# Instructions for the task
In full and unaltered, output the records below.

Stored data

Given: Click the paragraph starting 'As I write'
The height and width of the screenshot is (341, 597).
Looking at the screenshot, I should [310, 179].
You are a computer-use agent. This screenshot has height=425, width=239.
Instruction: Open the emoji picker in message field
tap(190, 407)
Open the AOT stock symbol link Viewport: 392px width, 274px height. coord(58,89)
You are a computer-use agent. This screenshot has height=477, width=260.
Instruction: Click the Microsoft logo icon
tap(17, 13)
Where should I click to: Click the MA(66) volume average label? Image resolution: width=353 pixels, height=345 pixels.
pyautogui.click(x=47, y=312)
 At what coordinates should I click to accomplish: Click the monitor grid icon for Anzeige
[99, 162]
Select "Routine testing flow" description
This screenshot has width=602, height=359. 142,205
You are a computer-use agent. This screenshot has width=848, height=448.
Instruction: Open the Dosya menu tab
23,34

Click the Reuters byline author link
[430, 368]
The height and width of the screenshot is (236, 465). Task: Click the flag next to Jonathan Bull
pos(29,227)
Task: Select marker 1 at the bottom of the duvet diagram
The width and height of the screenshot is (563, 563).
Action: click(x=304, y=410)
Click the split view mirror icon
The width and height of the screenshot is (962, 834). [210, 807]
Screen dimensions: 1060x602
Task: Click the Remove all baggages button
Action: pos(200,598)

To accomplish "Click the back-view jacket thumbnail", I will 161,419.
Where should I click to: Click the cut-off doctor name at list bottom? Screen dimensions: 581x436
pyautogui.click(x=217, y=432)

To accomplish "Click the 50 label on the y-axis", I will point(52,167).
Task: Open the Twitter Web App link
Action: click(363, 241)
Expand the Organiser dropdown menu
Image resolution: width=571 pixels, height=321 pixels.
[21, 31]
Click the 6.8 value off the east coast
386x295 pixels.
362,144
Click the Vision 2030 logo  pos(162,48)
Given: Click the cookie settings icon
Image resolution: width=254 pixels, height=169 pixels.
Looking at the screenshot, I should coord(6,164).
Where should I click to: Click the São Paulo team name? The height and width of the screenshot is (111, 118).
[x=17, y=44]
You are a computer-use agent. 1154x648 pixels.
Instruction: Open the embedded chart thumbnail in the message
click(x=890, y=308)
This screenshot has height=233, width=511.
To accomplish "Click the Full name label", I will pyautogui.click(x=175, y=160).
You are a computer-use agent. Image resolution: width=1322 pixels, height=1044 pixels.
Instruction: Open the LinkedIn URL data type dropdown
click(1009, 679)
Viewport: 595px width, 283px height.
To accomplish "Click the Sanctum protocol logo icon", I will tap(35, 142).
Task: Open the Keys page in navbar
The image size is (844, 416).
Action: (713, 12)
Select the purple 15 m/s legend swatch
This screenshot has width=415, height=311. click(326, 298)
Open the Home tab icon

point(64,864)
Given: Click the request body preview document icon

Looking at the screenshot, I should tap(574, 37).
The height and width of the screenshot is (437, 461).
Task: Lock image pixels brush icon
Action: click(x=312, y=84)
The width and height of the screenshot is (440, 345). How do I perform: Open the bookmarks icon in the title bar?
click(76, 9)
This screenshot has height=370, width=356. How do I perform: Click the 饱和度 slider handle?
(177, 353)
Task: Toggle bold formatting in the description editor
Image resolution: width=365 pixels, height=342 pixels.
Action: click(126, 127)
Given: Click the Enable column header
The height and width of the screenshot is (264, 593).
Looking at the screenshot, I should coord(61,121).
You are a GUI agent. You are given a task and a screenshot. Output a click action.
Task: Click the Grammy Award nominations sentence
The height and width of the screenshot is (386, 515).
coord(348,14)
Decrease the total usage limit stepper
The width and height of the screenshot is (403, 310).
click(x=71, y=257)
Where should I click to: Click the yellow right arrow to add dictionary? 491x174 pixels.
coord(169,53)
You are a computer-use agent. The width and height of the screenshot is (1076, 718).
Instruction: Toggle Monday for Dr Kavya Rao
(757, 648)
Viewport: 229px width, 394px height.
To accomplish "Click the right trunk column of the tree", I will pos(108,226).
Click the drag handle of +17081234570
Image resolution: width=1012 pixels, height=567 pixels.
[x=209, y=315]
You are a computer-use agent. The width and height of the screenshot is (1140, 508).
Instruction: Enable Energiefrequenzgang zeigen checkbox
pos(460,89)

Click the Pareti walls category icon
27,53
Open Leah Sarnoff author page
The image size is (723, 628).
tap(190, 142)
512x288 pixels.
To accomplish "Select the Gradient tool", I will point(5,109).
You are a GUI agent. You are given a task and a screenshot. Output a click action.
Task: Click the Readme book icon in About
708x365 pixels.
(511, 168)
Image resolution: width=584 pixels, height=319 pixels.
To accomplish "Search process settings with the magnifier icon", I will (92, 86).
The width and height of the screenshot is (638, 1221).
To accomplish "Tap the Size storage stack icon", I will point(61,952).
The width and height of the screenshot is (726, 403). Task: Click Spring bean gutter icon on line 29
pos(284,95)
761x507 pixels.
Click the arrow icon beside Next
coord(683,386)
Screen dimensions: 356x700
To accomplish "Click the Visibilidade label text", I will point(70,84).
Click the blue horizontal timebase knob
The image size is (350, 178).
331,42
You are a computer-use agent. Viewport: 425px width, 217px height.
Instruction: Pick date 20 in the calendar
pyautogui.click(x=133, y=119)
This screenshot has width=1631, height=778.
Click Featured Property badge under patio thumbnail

# Exercise result
Given: Click the paragraph starting 'As I write'
The height and width of the screenshot is (341, 597).
Looking at the screenshot, I should [310, 179].
You are a computer-use agent. This screenshot has height=425, width=239.
Instruction: Open the emoji picker in message field
tap(190, 407)
Open the AOT stock symbol link Viewport: 392px width, 274px height. coord(58,89)
You are a computer-use agent. This screenshot has height=477, width=260.
Instruction: Click the Microsoft logo icon
tap(17, 13)
Where should I click to: Click the MA(66) volume average label? Image resolution: width=353 pixels, height=345 pixels.
pyautogui.click(x=47, y=312)
 At what coordinates should I click to accomplish: Click the monitor grid icon for Anzeige
[99, 162]
Select "Routine testing flow" description
This screenshot has width=602, height=359. 142,205
You are a computer-use agent. This screenshot has width=848, height=448.
Instruction: Open the Dosya menu tab
23,34

Click the Reuters byline author link
[430, 368]
The height and width of the screenshot is (236, 465). Task: Click the flag next to Jonathan Bull
pos(29,227)
Task: Select marker 1 at the bottom of the duvet diagram
The width and height of the screenshot is (563, 563).
Action: click(x=304, y=410)
Click the split view mirror icon
The width and height of the screenshot is (962, 834). [210, 807]
Screen dimensions: 1060x602
Task: Click the Remove all baggages button
Action: pos(200,598)

To accomplish "Click the back-view jacket thumbnail", I will 161,419.
Where should I click to: Click the cut-off doctor name at list bottom? Screen dimensions: 581x436
pyautogui.click(x=217, y=432)

To accomplish "Click the 50 label on the y-axis", I will point(52,167).
Task: Open the Twitter Web App link
Action: click(363, 241)
Expand the Organiser dropdown menu
Image resolution: width=571 pixels, height=321 pixels.
[21, 31]
Click the 6.8 value off the east coast
386x295 pixels.
362,144
Click the Vision 2030 logo  pos(162,48)
Given: Click the cookie settings icon
Image resolution: width=254 pixels, height=169 pixels.
Looking at the screenshot, I should coord(6,164).
Where should I click to: Click the São Paulo team name? The height and width of the screenshot is (111, 118).
[x=17, y=44]
You are a computer-use agent. 1154x648 pixels.
Instruction: Open the embedded chart thumbnail in the message
click(x=890, y=308)
This screenshot has height=233, width=511.
To accomplish "Click the Full name label", I will pyautogui.click(x=175, y=160).
You are a computer-use agent. Image resolution: width=1322 pixels, height=1044 pixels.
Instruction: Open the LinkedIn URL data type dropdown
click(1009, 679)
Viewport: 595px width, 283px height.
To accomplish "Click the Sanctum protocol logo icon", I will tap(35, 142).
Task: Open the Keys page in navbar
The image size is (844, 416).
Action: (713, 12)
Select the purple 15 m/s legend swatch
This screenshot has width=415, height=311. click(326, 298)
Open the Home tab icon

point(64,864)
Given: Click the request body preview document icon

Looking at the screenshot, I should tap(574, 37).
The height and width of the screenshot is (437, 461).
Task: Lock image pixels brush icon
Action: click(x=312, y=84)
The width and height of the screenshot is (440, 345). How do I perform: Open the bookmarks icon in the title bar?
click(76, 9)
This screenshot has height=370, width=356. How do I perform: Click the 饱和度 slider handle?
(177, 353)
Task: Toggle bold formatting in the description editor
Image resolution: width=365 pixels, height=342 pixels.
Action: click(126, 127)
Given: Click the Enable column header
The height and width of the screenshot is (264, 593).
Looking at the screenshot, I should coord(61,121).
You are a GUI agent. You are given a task and a screenshot. Output a click action.
Task: Click the Grammy Award nominations sentence
The height and width of the screenshot is (386, 515).
coord(348,14)
Decrease the total usage limit stepper
The width and height of the screenshot is (403, 310).
click(x=71, y=257)
Where should I click to: Click the yellow right arrow to add dictionary? 491x174 pixels.
coord(169,53)
You are a computer-use agent. The width and height of the screenshot is (1076, 718).
Instruction: Toggle Monday for Dr Kavya Rao
(757, 648)
Viewport: 229px width, 394px height.
To accomplish "Click the right trunk column of the tree", I will pos(108,226).
Click the drag handle of +17081234570
Image resolution: width=1012 pixels, height=567 pixels.
[x=209, y=315]
You are a computer-use agent. The width and height of the screenshot is (1140, 508).
Instruction: Enable Energiefrequenzgang zeigen checkbox
pos(460,89)

Click the Pareti walls category icon
27,53
Open Leah Sarnoff author page
The image size is (723, 628).
tap(190, 142)
512x288 pixels.
To accomplish "Select the Gradient tool", I will point(5,109).
You are a GUI agent. You are given a task and a screenshot. Output a click action.
Task: Click the Readme book icon in About
708x365 pixels.
(511, 168)
Image resolution: width=584 pixels, height=319 pixels.
To accomplish "Search process settings with the magnifier icon", I will (92, 86).
The width and height of the screenshot is (638, 1221).
To accomplish "Tap the Size storage stack icon", I will point(61,952).
The width and height of the screenshot is (726, 403). Task: Click Spring bean gutter icon on line 29
pos(284,95)
761x507 pixels.
Click the arrow icon beside Next
coord(683,386)
Screen dimensions: 356x700
To accomplish "Click the Visibilidade label text", I will point(70,84).
Click the blue horizontal timebase knob
The image size is (350, 178).
331,42
You are a computer-use agent. Viewport: 425px width, 217px height.
Instruction: Pick date 20 in the calendar
pyautogui.click(x=133, y=119)
This screenshot has width=1631, height=778.
Click Featured Property badge under patio thumbnail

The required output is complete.